Security issue?

Does anyone else see the irony here...

 

Lol thats pretty funny, I didn't catch that. Click the regenerate link and it will update with a unique one.

 

Oh I haven't used one yet. But that is good to note.

 

I don't understand.. unless if YourKeyHere is a real one?

 

It's a LAWL, thats not a real key.

 

What I'm getting at is: If you put your key in a url and that url is, in any way, available to the public, then you have given your key to the entire world.

 

And where in the above text do they suggest you send the link to anyone?

 

But you wouldn't. If you are doing that you are doing it wrong. There is absolutely nothing wrong with this here. This is very common practice. Facebook does, google does, lots of HTTP API's use this kind of key, that you make sure you keep private, by implementing it into a server script such as PHP. If you write an IFrame pointing to the API with your key, then you are begging for trouble and should stay away from programming.
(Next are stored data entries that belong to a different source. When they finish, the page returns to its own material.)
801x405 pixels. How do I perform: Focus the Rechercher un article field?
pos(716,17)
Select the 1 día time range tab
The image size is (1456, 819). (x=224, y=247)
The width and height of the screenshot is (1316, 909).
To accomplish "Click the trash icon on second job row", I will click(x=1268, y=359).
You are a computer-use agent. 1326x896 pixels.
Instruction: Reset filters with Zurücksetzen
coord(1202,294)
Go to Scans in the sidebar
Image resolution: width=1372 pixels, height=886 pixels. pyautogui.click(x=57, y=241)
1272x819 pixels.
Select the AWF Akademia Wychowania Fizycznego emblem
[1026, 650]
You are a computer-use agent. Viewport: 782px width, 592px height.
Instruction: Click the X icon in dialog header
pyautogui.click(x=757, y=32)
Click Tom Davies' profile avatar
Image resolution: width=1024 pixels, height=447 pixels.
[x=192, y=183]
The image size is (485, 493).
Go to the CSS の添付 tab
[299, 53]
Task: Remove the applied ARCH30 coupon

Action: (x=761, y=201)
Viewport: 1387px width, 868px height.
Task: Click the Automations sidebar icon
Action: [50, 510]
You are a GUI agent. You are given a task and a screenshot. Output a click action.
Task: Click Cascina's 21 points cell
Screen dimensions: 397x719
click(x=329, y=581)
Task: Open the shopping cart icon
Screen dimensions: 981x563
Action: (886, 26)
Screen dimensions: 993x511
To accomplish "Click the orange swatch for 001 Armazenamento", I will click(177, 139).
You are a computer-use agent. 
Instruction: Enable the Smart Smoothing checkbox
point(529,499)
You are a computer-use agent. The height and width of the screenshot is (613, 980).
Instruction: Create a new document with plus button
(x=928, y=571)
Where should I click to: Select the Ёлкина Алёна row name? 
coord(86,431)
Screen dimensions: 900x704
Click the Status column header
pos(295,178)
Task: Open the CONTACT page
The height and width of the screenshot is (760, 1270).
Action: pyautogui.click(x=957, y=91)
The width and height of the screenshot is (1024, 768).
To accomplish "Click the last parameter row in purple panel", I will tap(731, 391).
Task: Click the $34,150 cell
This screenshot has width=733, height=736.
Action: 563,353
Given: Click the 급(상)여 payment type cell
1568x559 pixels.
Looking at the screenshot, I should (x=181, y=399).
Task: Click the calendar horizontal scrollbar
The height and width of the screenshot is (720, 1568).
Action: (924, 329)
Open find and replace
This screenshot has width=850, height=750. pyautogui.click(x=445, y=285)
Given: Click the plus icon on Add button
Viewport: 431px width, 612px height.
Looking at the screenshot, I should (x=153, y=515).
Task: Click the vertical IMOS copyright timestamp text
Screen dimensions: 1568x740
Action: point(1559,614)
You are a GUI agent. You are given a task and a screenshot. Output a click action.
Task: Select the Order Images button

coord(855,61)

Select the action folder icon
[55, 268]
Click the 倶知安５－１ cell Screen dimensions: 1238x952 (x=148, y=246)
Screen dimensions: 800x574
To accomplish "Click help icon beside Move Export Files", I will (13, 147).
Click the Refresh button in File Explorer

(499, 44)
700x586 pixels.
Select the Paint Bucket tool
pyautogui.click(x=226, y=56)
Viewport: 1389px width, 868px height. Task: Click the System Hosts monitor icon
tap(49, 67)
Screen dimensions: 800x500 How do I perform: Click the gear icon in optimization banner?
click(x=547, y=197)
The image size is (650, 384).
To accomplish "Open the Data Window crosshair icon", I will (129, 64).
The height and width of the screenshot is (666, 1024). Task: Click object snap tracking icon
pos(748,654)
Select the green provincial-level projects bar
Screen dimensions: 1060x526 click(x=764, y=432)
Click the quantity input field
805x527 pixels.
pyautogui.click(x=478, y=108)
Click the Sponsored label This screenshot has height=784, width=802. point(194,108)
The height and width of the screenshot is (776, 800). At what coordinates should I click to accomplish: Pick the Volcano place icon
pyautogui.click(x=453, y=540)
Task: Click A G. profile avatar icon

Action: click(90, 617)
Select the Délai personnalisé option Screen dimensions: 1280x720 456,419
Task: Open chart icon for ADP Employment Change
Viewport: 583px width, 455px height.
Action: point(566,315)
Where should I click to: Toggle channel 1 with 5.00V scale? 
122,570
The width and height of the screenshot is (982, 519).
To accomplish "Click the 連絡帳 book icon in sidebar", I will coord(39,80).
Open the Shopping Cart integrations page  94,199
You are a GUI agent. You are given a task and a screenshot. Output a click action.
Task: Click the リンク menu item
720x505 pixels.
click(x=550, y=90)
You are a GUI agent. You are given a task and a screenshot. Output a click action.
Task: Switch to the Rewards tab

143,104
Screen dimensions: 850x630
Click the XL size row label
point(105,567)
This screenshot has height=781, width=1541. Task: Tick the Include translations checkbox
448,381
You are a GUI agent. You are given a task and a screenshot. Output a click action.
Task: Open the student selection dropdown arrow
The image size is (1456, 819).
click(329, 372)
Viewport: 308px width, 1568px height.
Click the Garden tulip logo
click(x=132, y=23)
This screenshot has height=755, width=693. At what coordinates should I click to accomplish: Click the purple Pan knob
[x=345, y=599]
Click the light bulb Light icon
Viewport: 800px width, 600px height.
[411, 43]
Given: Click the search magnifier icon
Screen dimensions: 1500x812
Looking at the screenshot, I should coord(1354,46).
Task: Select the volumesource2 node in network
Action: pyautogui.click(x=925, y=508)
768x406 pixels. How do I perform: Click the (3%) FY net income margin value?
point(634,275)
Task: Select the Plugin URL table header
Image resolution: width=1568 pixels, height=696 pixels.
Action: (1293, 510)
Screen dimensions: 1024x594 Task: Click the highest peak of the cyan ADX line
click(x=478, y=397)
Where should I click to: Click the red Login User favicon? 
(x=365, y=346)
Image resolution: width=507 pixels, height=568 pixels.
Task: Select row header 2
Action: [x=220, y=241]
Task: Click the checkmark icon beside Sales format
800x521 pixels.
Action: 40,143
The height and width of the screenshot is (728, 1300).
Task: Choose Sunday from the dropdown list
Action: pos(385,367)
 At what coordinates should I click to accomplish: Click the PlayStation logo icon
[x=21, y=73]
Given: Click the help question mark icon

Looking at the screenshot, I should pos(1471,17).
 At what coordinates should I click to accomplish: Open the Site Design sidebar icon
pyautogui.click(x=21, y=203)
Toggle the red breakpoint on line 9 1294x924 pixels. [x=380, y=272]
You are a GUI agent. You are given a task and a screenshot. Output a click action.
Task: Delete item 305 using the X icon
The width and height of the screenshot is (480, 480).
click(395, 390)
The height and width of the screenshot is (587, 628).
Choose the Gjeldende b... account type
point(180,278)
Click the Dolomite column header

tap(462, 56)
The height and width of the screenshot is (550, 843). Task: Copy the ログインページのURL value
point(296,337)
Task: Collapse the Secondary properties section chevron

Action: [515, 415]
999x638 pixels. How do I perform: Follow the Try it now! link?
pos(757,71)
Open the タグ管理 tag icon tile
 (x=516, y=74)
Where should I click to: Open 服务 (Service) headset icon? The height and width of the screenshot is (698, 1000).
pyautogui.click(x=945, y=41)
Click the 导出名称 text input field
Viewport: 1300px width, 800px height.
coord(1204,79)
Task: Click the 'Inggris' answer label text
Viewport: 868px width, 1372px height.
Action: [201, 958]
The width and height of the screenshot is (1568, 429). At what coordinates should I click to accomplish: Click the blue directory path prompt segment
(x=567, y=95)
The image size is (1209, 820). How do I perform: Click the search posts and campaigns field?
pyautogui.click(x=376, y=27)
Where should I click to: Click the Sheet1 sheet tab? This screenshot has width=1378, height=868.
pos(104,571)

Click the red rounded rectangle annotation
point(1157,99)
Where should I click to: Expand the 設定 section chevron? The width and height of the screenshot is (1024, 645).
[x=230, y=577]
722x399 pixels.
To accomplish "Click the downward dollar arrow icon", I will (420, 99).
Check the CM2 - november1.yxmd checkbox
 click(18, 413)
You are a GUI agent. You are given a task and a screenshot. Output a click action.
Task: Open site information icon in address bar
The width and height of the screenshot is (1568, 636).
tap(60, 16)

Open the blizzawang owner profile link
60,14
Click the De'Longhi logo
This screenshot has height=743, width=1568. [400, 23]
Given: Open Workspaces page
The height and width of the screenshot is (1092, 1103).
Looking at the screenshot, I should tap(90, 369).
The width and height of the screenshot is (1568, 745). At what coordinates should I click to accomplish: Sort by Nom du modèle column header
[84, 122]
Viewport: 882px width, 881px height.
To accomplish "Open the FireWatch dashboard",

So basically, nothing to see here, move along.

 

Also shell scripts that may use things like wget or curl can use this without too many problems.

 

Now that makes sense, I guess you can just keep that URL to yourself?

 

Alright. I admit I haven't even touch this yet … haven't needed to. And I did expect that bukkit wouldn't do something as ridiculous as I was implying. It just looked funny, and my second post was trying to explain why.

It's a joke guys, but good job at making it a teaching point.